Ryan Mann
Ryan Mann

Reputation: 5357

How can I deploy a script with 130,000+ entries without running out of memory

I have a database project in Visual Studio 2015 build with SSDT. In this project is a T4 template that generates SQL calls to stored procedures to enter inital data for a world database.

It includes, Countries, zones, time zones, regions, and cities.

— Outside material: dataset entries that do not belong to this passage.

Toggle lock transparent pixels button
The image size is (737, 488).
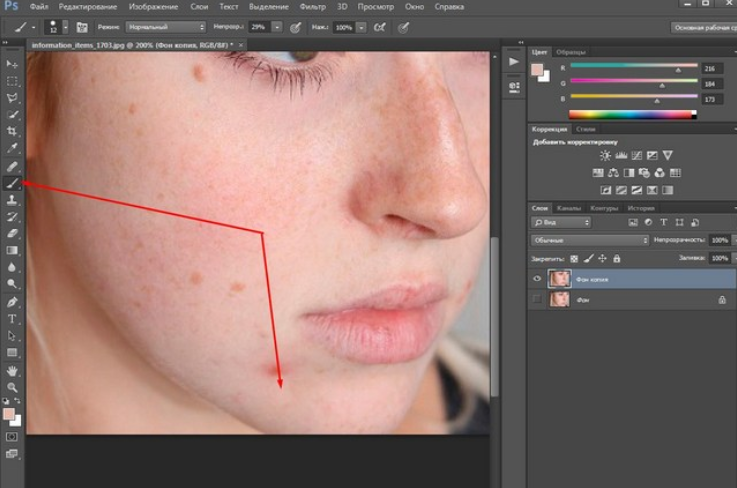coord(574,259)
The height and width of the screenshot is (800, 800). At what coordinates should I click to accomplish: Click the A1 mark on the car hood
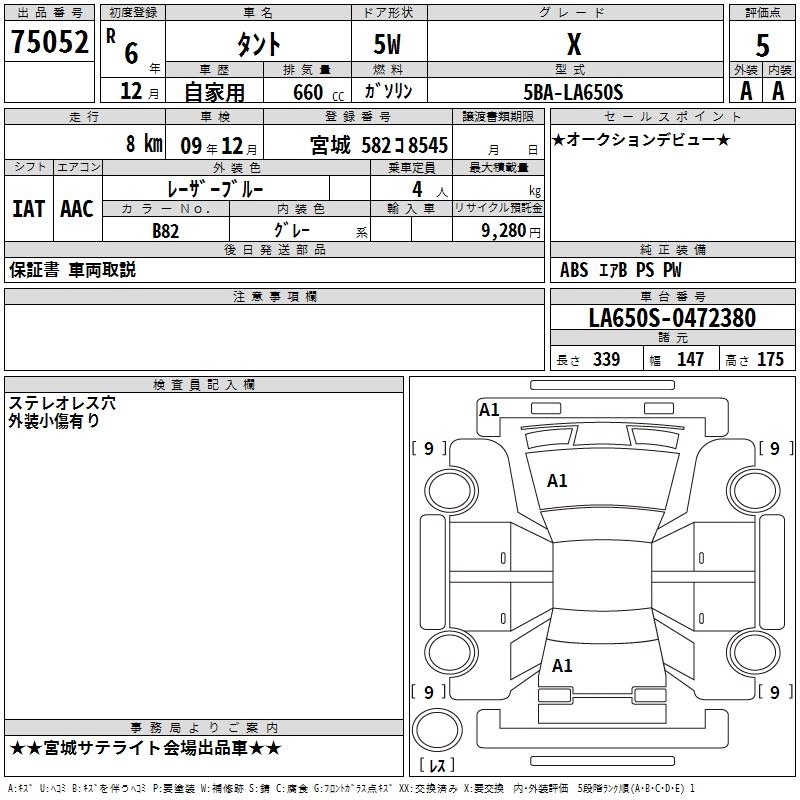[x=557, y=481]
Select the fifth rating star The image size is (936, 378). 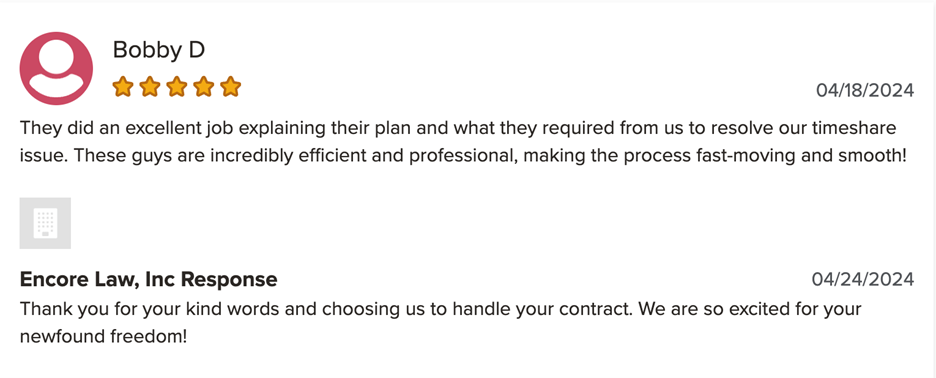(x=230, y=87)
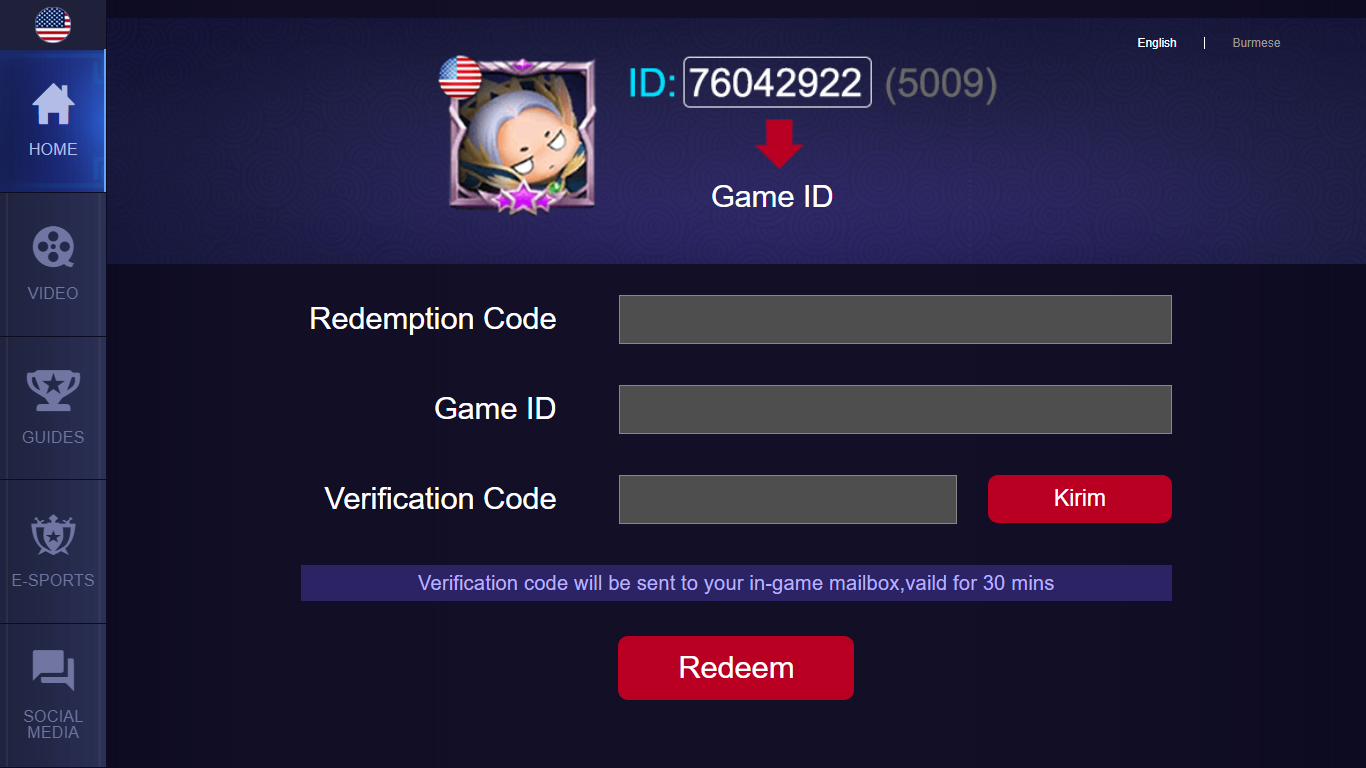The width and height of the screenshot is (1366, 768).
Task: Select the Guides trophy icon
Action: [x=53, y=391]
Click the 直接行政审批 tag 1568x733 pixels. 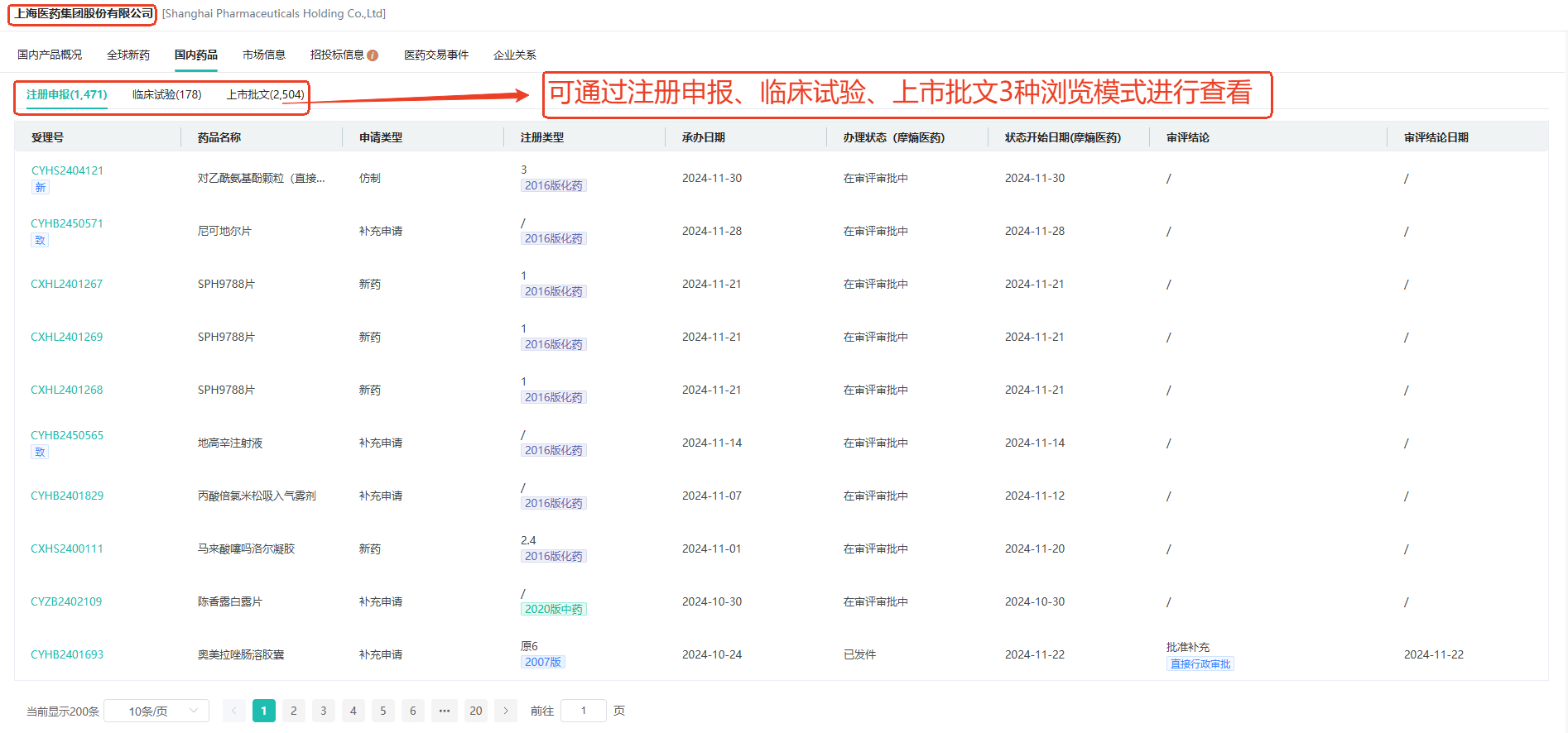coord(1200,664)
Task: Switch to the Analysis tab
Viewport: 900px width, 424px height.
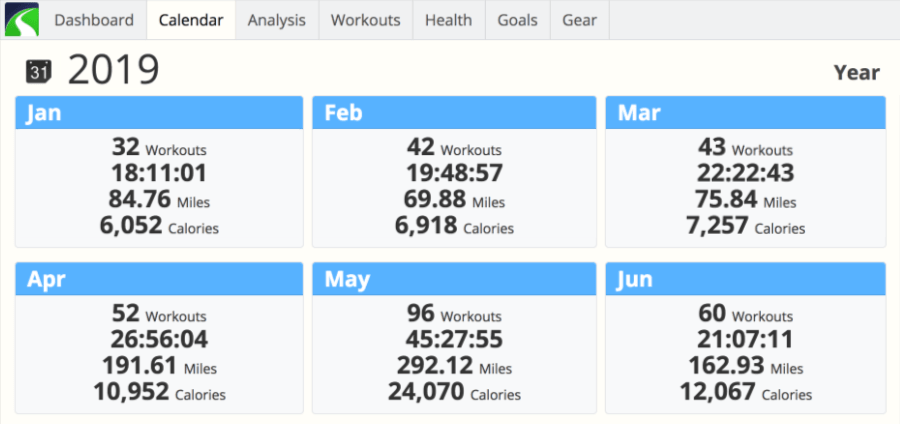Action: [277, 20]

When the T4 template is done it generates about 130,000 of these:

EXEC [geo].[addUpdateCountry] @countryCode = N'AD', @countryName = N'Andorra', @initData = 1
EXEC [geo].[addUpdateCountry] @countryCode = N'AE', @countryName = N'United Arab Emirates', @initData = 1
EXEC [geo].[addUpdateCountry] @countryCode = N'AF', @countryName = N'Afghanistan', @initData = 1
EXEC [geo].[addUpdateCountry] @countryCode = N'AG', @countryName = N'Antigua and Barbuda', @

I then linked in a file to a PostDeploy script to run those when a specific publishing profile is used.

It's just to large, the publishing process runs out of memory so I figure I have to break them up into batches some how, but am not sure how I would do that in this context.

Upvotes: 0

Views: 703

Answers (3)

Ed Elliott
Ed Elliott

Reputation: 6856

When I have hit issues with deployment scripts and memory I have put my put my scripts inside stored procedures and call those stored procedures from the deployment scripts do your t4 template would generate something like:

create proc deploy.country_data
as
   EXEC [geo].[addUpdateCountry] @countryCode = N'AD', @countryName = N'Andorra', @initData = 1
   EXEC [geo].[addUpdateCountry] @countryCode = N'AE', @countryName = N'United Arab Emirates', @initData = 1
   EXEC [geo].[addUpdateCountry] @countryCode = N'AF', @countryName = N'Afghanistan', @initData = 1
   etc...

and then just call it from your post-deployment script.

I normally separate these deploy stored procedures into a separate ssdt project and deploy using /p:IncludeCompositeObject=true.

I would also raise a connect item about the OO exception.

You can also separate deploy scripts by importing different scripts into your main post-deploy script using :r import but you need to know the location of the script.

Upvotes: 1

Ryan Mann
Ryan Mann

Reputation: 5357

I ran into a few issues using a T4 template to generate initial setup data for my database.

1: T4 Templates without an output extension of .sql reset their Build Action to Build every time the template reruns. This was a problem because I wanted to link the script into the postDeploy Script and didn't want it to build as it building would throw build errors.

2: The post deploy script was so large it ran out of memory deploying it, as it had print statements for debugging as well.

To solve the problems I went with @Ed Alliot's solution to make all my init data stored procedures. However I created a new schema called setup and put all the setup stored procedures in that schema so that they can be secured separately of the rest of the database. Because I am not generated stored procedures I can let their build action stay "Build" it will deploy the stored procedures.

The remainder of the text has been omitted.